• _Exercise A_:
The article below concerns the soundtrack to Muhammad: The Messenger of God. List the countries in which it says A. R. Rahman recorded the music.

+++

Soundtrack album by A. R. Rahman
- Released: 23 December 2015
- Recorded: 2013–15 Scoring Stage Babelsberg, Germany Studio Piccolo, Paris Click Studio, Cairo Panchathan Record Inn, Chennai A. R. Studios, Mumbai
- Length: 1:09:44
- Language: Arabic
- Label: Sony DADC
- Producer: A. R. Rahman

A. R. Rahman chronology
| Tamasha (2015) | Muhammad: The Messenger of God (Original Motion Picture Soundtrack) (2015) | 24 (2016) |

= Muhammad: The Messenger of God (soundtrack) =

Muhammad: The Messenger of God—Original Motion Picture Soundtrack is the soundtrack album composed by A. R. Rahman (featuring the trio Le Trio Joubran) to the 2015 Iranian Islamic epic film of the same name. The film is directed by Majid Majidi and co-written with Kambuzia Partovi. The soundtrack was released by Sony DADC on 23 December 2015.

The soundtrack was adjudged as one of the "Best Scores of Asia in 2015" by Movie Music UK magazine.

==Background==
A. R. Rahman's inclusion in the project was confirmed in May 2014. Rahman had already done a song for the 2008 Indian release of the 1976 film about the prophet The Message (Al-Risala). It took six months for him to understand the kind of score that Majid Majidi wanted for "Muhammad: The Messenger of God". He worked on the score for a year and a half. Singer Sami Yusuf has recorded a track featured only in the film. In November 2014, Rahman recorded with the Le Trio Joubran for the score. Further sessions of recording with the trio were held in Paris by February 2015. Orchestral music was recorded in Berlin.Geoff Foster co-produced the motion picture score with Rahman. The score comprises experimental melodies and rhythms. A. R. Rahman recorded the music along with Dilshaad Shabbir Shaikh son of playback singer Shabbir Kumar, across five countries including India, Iran, Germany, France and Egypt with 200 musicians .

+++

• _Exercise B_:
Reproduce every one of the rows below verbatim, omitting the pictures.

+++

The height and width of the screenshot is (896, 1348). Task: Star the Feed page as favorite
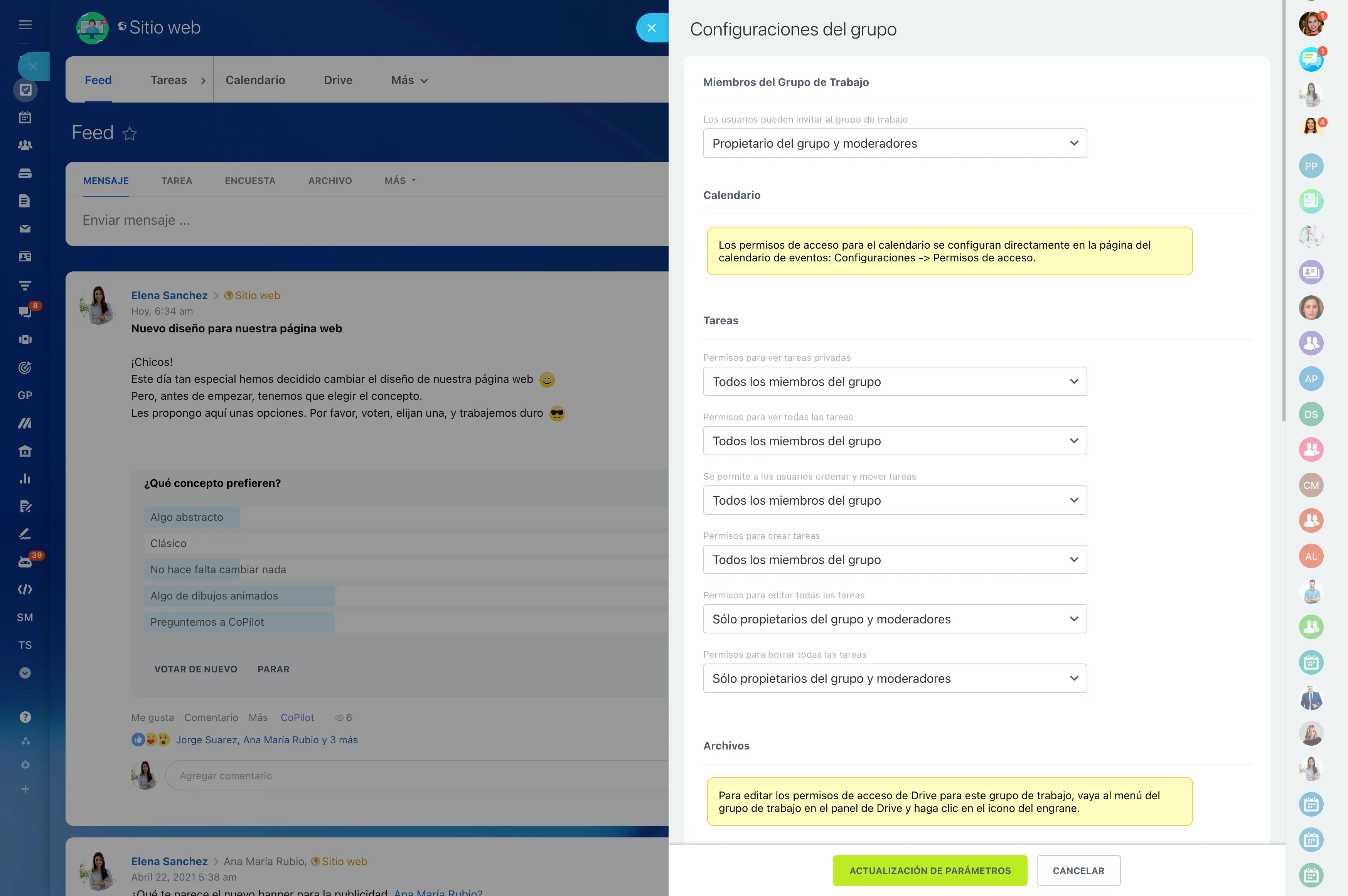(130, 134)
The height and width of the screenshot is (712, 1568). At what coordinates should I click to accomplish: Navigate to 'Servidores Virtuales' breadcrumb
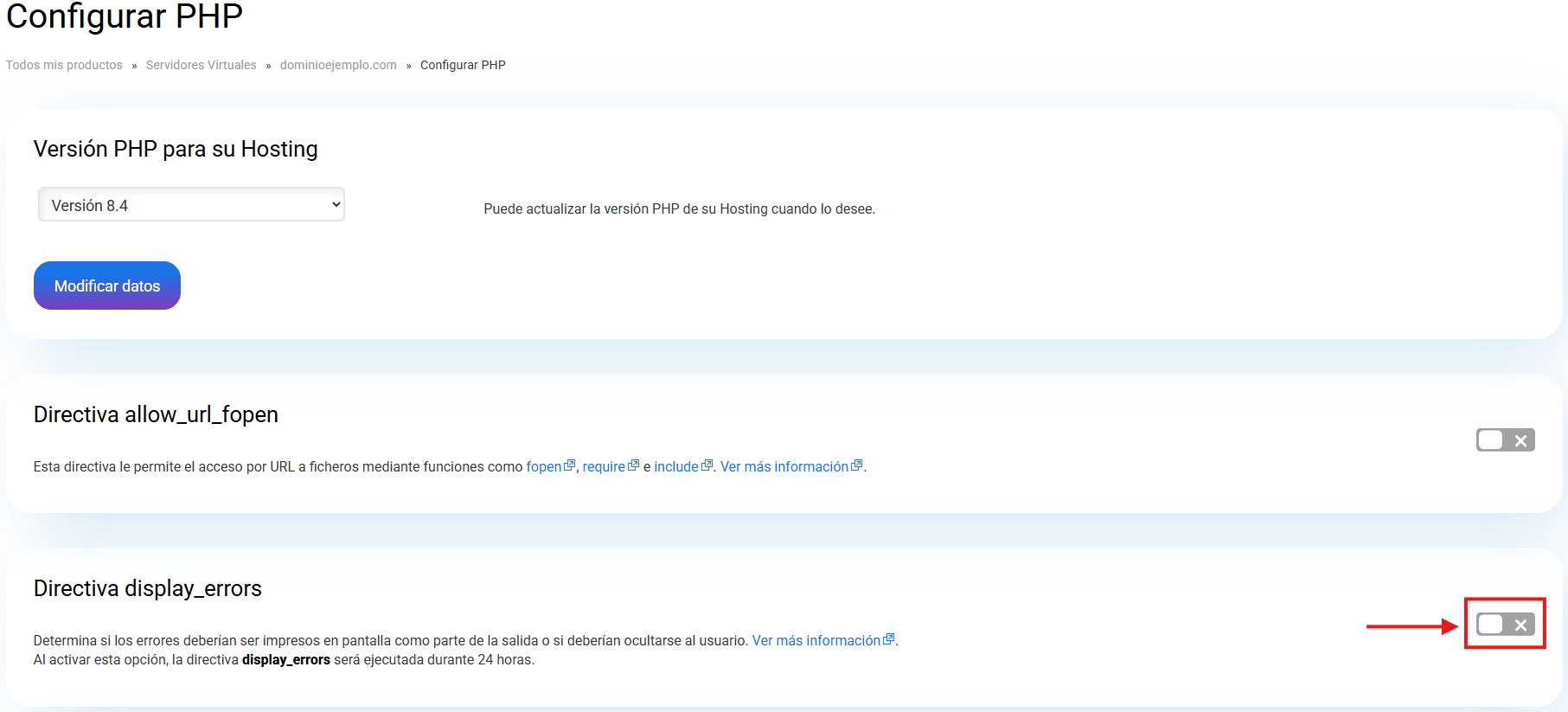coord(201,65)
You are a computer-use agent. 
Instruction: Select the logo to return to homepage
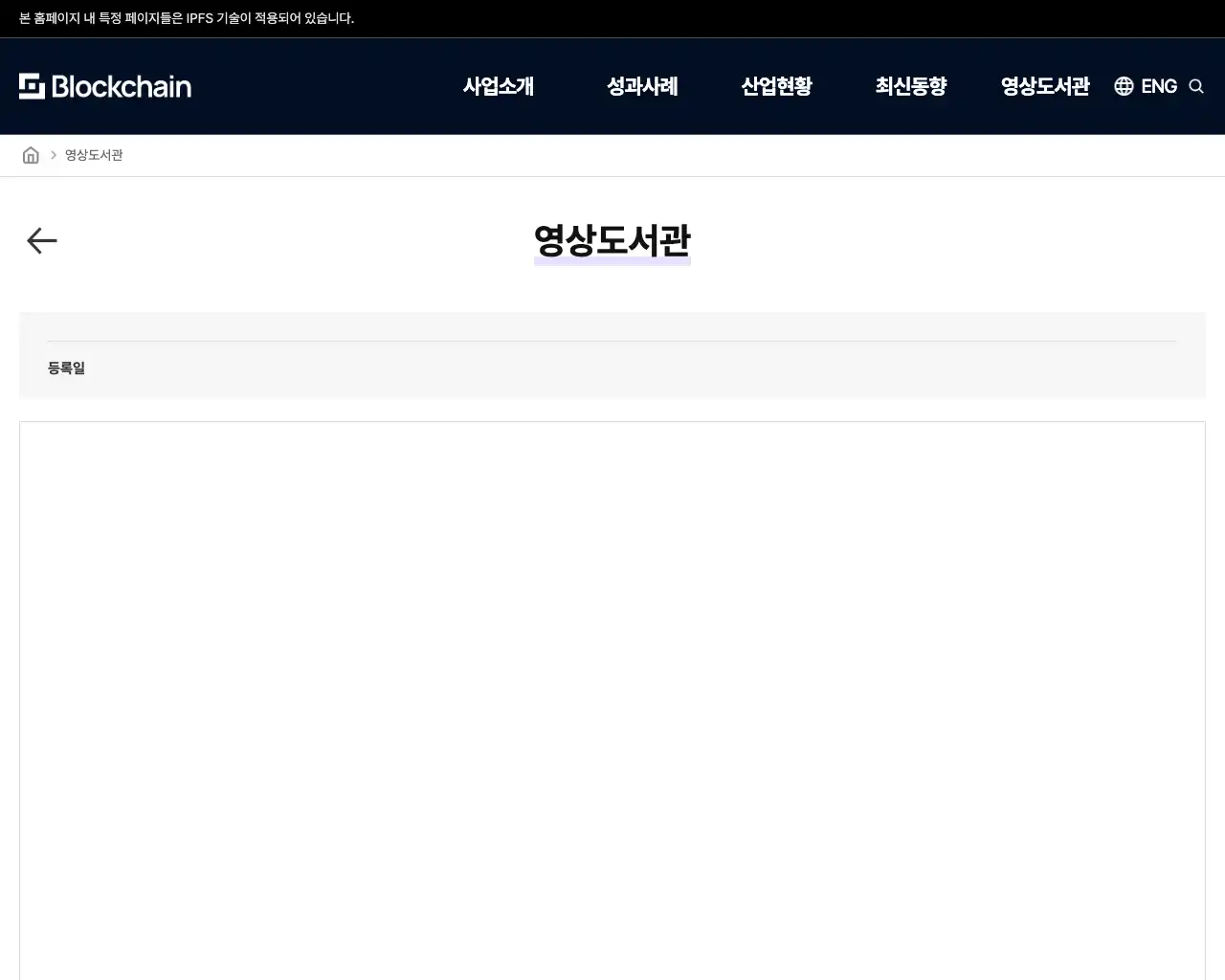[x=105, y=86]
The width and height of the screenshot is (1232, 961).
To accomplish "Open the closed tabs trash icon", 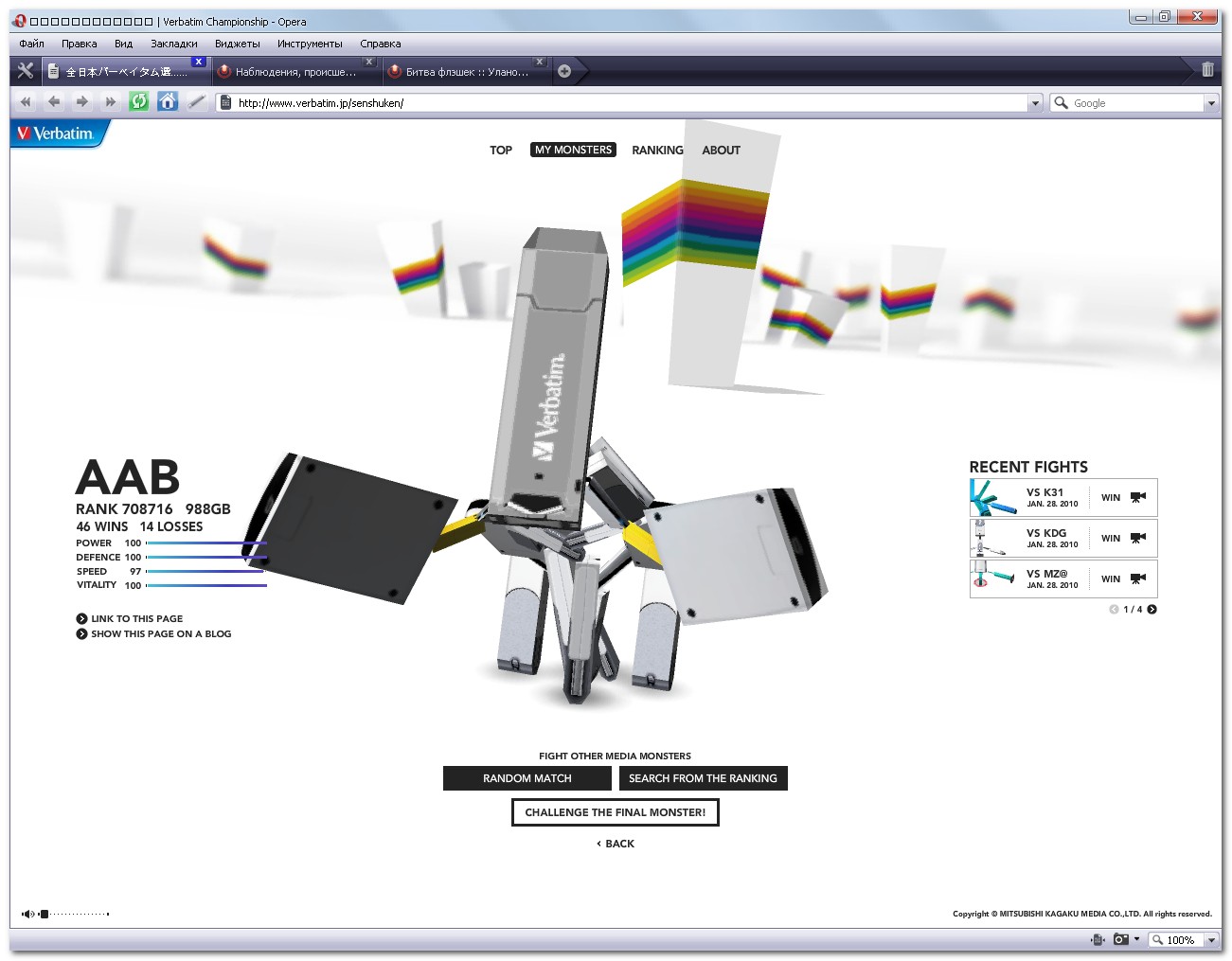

+++

• _Full output A_:
India, Iran, Germany, France, Egypt

• _Full output B_:
The height and width of the screenshot is (896, 1348). Task: Star the Feed page as favorite
(130, 134)
The height and width of the screenshot is (712, 1568). At what coordinates should I click to accomplish: Navigate to 'Servidores Virtuales' breadcrumb
coord(201,65)
You are a computer-use agent. 
Instruction: Select the logo to return to homepage
[x=105, y=86]
The width and height of the screenshot is (1232, 961).
To accomplish "Open the closed tabs trash icon", 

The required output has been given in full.